═════ Text passage

I’m going to be making a scrapbook for my future child. I will
be using a sperm donor. I am in the process of getting my
donor’s photos <baby and adult>. Know of anything else to
add?
[name]May[/name] be getting SSI and Medicaid in [name]September[/name]. [name]Will[/name] be saving
up for the procedure.
I know nothing about using sperm donors and what information is available to you, but I think if I was to grow up without my biological father, I’d like to know stuff like what he looks like (which you could get from the pics), height, what he did for a living, whereabouts in the country he’s from, where he went to school, whether or not he went to university, number of brothers/sisters, ethnic background, perhaps a bit about his personality (his temperament, does he support football, rugby, baseball teams? Is he into art, films, literature, science? etc). Perhaps you could put this kind of info in with the photos. [name]Hope[/name] this helps. Good luck 
While I think it is fine to include a few pages in the scrapbook about the dad… my gut is telling me to focus on the things that your baby will know or have memories of when they look at it some day. Things such as – a journal entry of “a day with baby”- where you chronicle what you do each hour with the baby-- write little notes about your thoughts/feelings and the baby’s temperment/favorites – then take some photos and add where appropriate. [name]Do[/name] this every couple weeks. [name]Add[/name] pages about your extended family and close friends-- people that the baby will know and someday say “haha look at Aunt so and so’s funny hair or clothes.” Make pages about “baby’s first”-- which can be big things like first haircut, first tooth, first baby food, etc – or little things like baby’s first trip to the supermarket, baby’s first thunderstorm, etc. Or baby’s favorite toys at 6 months, baby’s least favorite foods… When I look at my baby book or scrapbook pages of my daughters, we have fun remembering things together or getting a glimpse into that “slice of life” or what things were like that particular day when they were 9 months old. you know what I mean?

══════════
═════ Supplied entries

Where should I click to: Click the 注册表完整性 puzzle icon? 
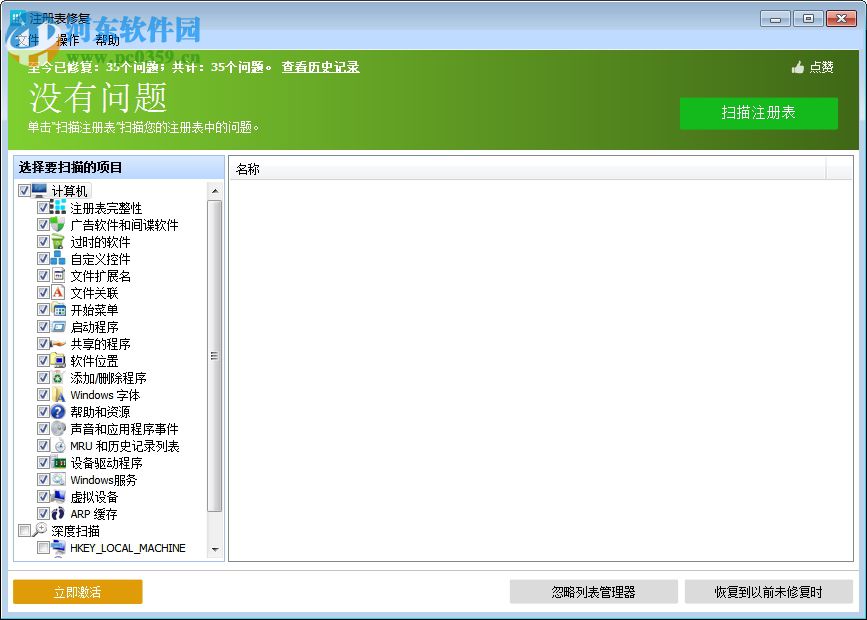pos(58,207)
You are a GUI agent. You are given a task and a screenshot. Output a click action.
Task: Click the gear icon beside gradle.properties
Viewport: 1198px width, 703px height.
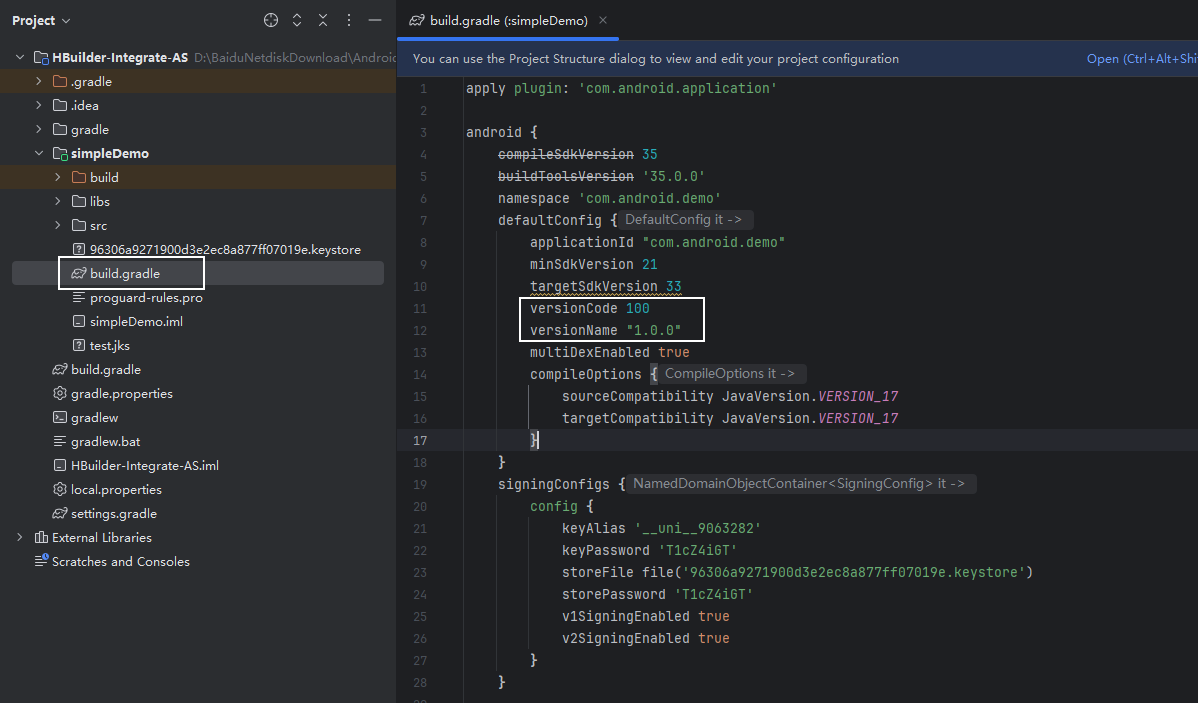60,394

══════════
═════ Supplied entries

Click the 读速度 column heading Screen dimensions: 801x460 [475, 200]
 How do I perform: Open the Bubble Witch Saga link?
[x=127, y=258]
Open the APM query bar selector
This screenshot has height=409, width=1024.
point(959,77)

══════════

## What you need to do
A: From the scrapbook discussion, copy the stretch from "I’m going to" through "for the procedure." word for word.
B: In the scrapbook discussion, rewrite the paragraph beginning "I know nothing about using sperm donors" as a short bulleted list that keeps its main points.
C: According to the scrapbook discussion, how often should the "a day with baby" journal entry be done?

## Solutions to each task
A:
I’m going to be making a scrapbook for my future child. I will
be using a sperm donor. I am in the process of getting my
donor’s photos <baby and adult>. Know of anything else to
add?
[name]May[/name] be getting SSI and Medicaid in [name]September[/name]. [name]Will[/name] be saving
up for the procedure.

B:
- The writer knows nothing about using sperm donors or what information is available.
- Growing up without a biological father, the writer would want to know:
  - what he looks like (from the photos)
  - his height
  - what he did for a living
  - where in the country he is from
  - where he went to school and whether he went to university
  - his number of brothers and sisters
  - his ethnic background
  - something of his personality: his temperament, whether he supports football, rugby, or baseball teams, and whether he is into art, films, literature, or science
- This information could go in with the photos.
- The writer wishes good luck.

C: Every couple of weeks.